*Description of the task*. Every line from the one containing "Given: Open the notifications bell" to the one containing "1288x485 pixels." in the records below, both included, must be set down exactly, and no other line.

--- Data to examine ---

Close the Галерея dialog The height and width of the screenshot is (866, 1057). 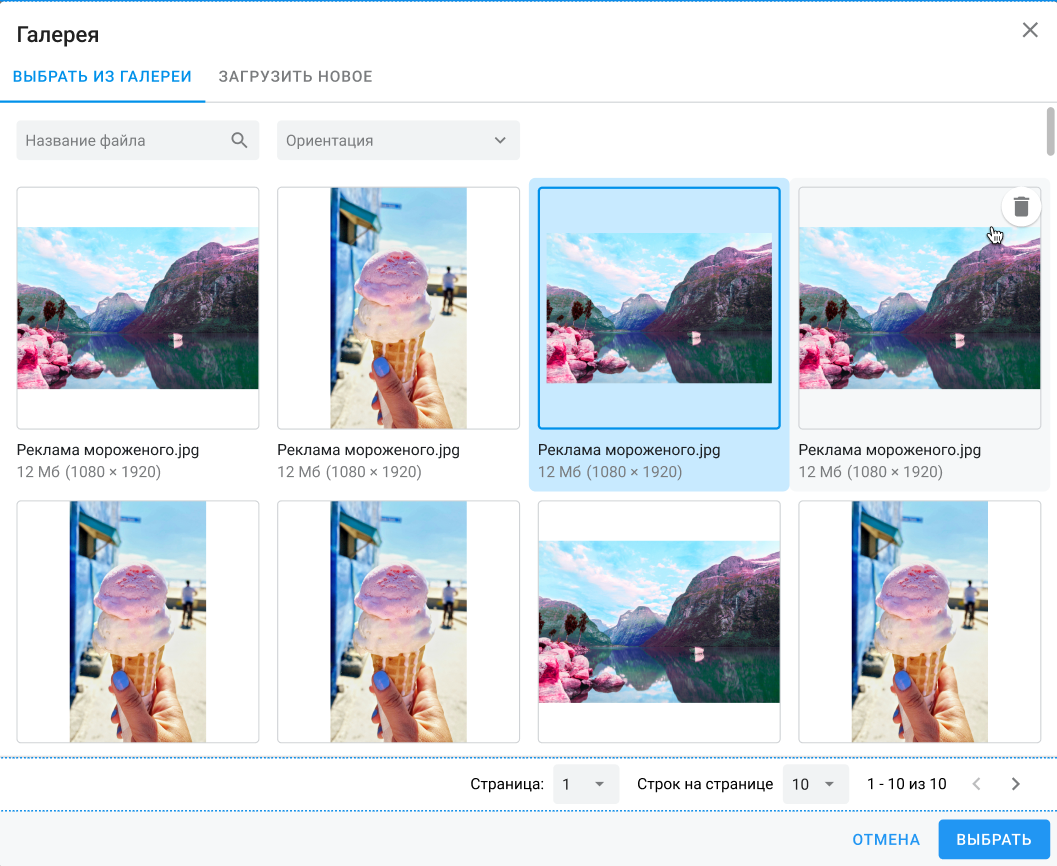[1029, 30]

---
--- Data to examine ---

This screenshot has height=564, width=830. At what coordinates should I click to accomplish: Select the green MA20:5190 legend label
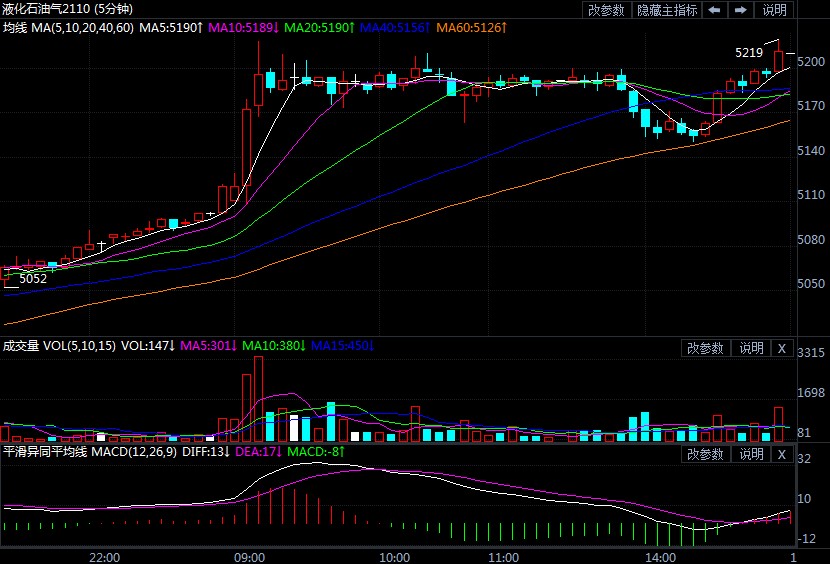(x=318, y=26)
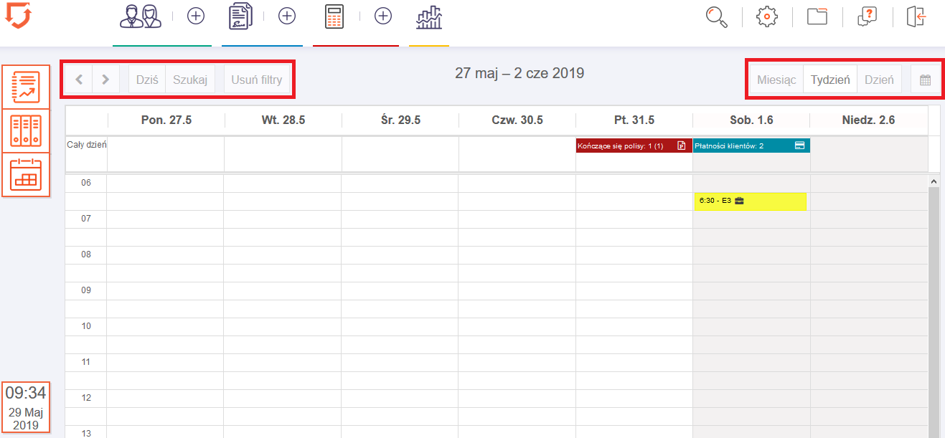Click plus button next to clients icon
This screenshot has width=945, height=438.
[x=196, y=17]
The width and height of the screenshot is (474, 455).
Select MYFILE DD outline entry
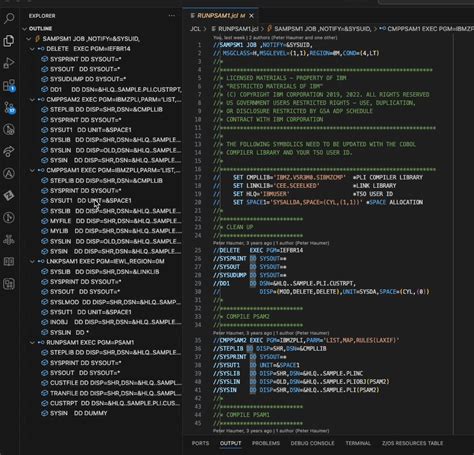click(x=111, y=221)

---
--- Data to examine ---

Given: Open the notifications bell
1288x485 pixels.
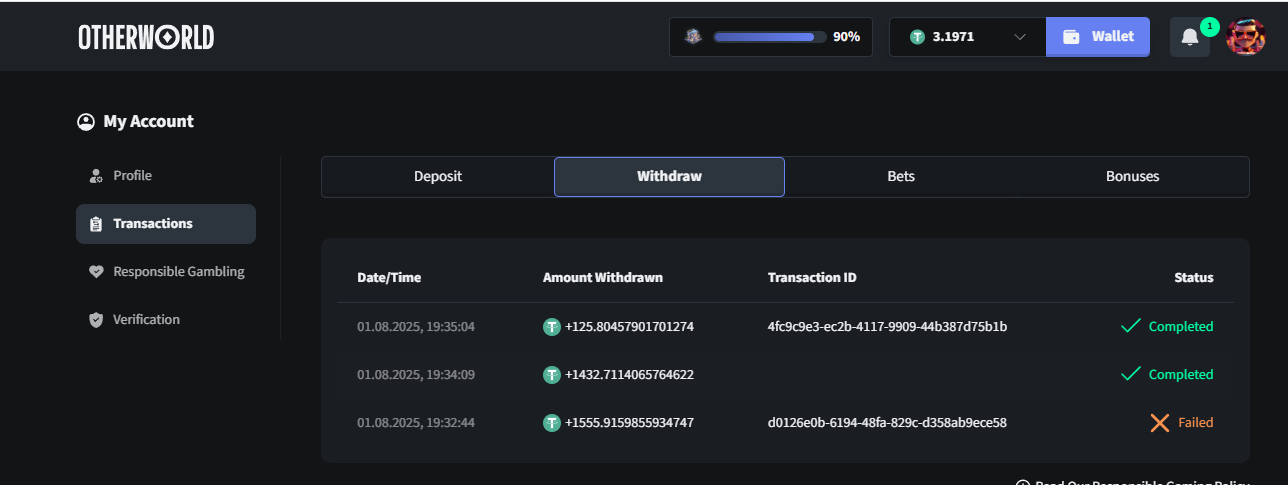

---

*Reply to the exercise*.
Given: Open the notifications bell
1288x485 pixels.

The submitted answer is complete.